On the defender side, data augmentation is one of the most popular defense mechanisms; it improves model robustness against noise by incorporating perturbed samples into the training process. More advanced methods Jin et al. (2019) proposed Synonym Encoding Method (SEM). By mapping each cluster of synonyms to a unique encoding before the input layer, this method improved model robustness without modifying the network architecture or adding extra data. We would like to propose a similar method; instead of using its corresponding word embedding, we would like to experiment using the centroid of its synonyms cluster.

3 Our Approaches

3.1 Dataset

The conversation entailment dataset was originally proposed by Zhang and Chai (2009) and contains 1096 entailment examples. Each sample has a dialogue, a hypothesis, and binary labels indicating if the corresponding hypothesis can be inferred from the given dialogue. Since any arbitrary hypotheses could be irrelevant and therefore can be labeled negative, the authors enforced special criteria in which all hypotheses must have a majority word overlap with the given story. Follow the settings from the paper Storks and Chai (2021), we split the dataset into train, dev, test, with 703, 110, 172 examples each.

3.2 Attack

In terms of “synonym-swapping”, we don’t want to change the meaning of the sentence so the team intends to focus on swapping adjectives and adverbs. Changing pronouns, prepositions, conjunction, or other components might create syntax errors or alter the meaning. NLP toolkits like "NLTK" Bird et al. (2009) will be employed to help us find a list of synonyms for adjectives and adverbs. Then we will compare the distances between the synonym’s embedding with the original word’s embedding. The further the distance, the stronger the perturbation. We plan to manually look at a subset of the noisy samples for a sanity check.

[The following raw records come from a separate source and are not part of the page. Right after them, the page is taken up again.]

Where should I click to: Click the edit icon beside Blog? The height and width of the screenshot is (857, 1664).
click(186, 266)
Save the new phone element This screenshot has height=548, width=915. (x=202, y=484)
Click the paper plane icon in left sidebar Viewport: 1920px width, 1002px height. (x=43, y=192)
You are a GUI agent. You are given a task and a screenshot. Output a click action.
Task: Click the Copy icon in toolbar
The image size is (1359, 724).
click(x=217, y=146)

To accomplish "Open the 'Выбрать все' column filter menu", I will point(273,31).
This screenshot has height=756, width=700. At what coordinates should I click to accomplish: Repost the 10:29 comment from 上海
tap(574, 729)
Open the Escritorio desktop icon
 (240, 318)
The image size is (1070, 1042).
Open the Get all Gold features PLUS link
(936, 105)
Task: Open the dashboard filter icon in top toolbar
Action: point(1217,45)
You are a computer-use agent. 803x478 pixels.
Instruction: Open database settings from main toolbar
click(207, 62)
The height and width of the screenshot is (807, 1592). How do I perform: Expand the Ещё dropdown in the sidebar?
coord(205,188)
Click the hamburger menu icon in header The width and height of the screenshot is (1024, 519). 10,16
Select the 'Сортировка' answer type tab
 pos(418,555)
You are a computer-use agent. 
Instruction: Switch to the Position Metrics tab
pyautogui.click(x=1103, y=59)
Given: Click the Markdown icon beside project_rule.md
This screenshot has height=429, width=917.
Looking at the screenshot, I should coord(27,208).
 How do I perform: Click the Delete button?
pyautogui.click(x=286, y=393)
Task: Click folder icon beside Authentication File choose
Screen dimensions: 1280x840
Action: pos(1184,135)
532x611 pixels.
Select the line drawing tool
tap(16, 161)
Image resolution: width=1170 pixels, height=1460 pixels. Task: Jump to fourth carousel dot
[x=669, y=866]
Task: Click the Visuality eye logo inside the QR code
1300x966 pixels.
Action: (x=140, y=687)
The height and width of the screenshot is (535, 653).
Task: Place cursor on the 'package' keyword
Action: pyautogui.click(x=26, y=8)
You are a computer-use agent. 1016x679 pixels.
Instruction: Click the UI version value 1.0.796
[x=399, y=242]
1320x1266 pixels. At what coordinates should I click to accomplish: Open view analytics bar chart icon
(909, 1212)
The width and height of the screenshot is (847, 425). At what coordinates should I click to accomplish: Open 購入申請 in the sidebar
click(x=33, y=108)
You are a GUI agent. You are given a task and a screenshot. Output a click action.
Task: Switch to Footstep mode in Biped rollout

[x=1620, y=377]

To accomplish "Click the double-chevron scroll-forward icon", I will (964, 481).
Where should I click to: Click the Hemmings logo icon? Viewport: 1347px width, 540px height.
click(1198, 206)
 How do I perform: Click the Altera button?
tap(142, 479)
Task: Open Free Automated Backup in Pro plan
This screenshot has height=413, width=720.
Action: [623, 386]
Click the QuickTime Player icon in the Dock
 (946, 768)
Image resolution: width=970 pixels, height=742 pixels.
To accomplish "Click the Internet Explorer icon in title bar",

To simulate a real-world attack scenario, we would build a small hand-crafted dataset. By adding irrelevant or misleading sentences after the origin conversations, we expect the corrupted conversations will successfully attack the model and change the predictions.

More specifically, we defined a few constraints which attacks have to fulfill. These constraints are used to ensure that we don’t drastically change the meanings of a sentence after applying an attack. Two main constraints:

  1. 1.

    RepeatModification(): we don’t modify tokens that have already been modified.

  2. 2.

    StopwordModification(): we disallow stop-word modification. Since it might create syntax errors and change the meaning.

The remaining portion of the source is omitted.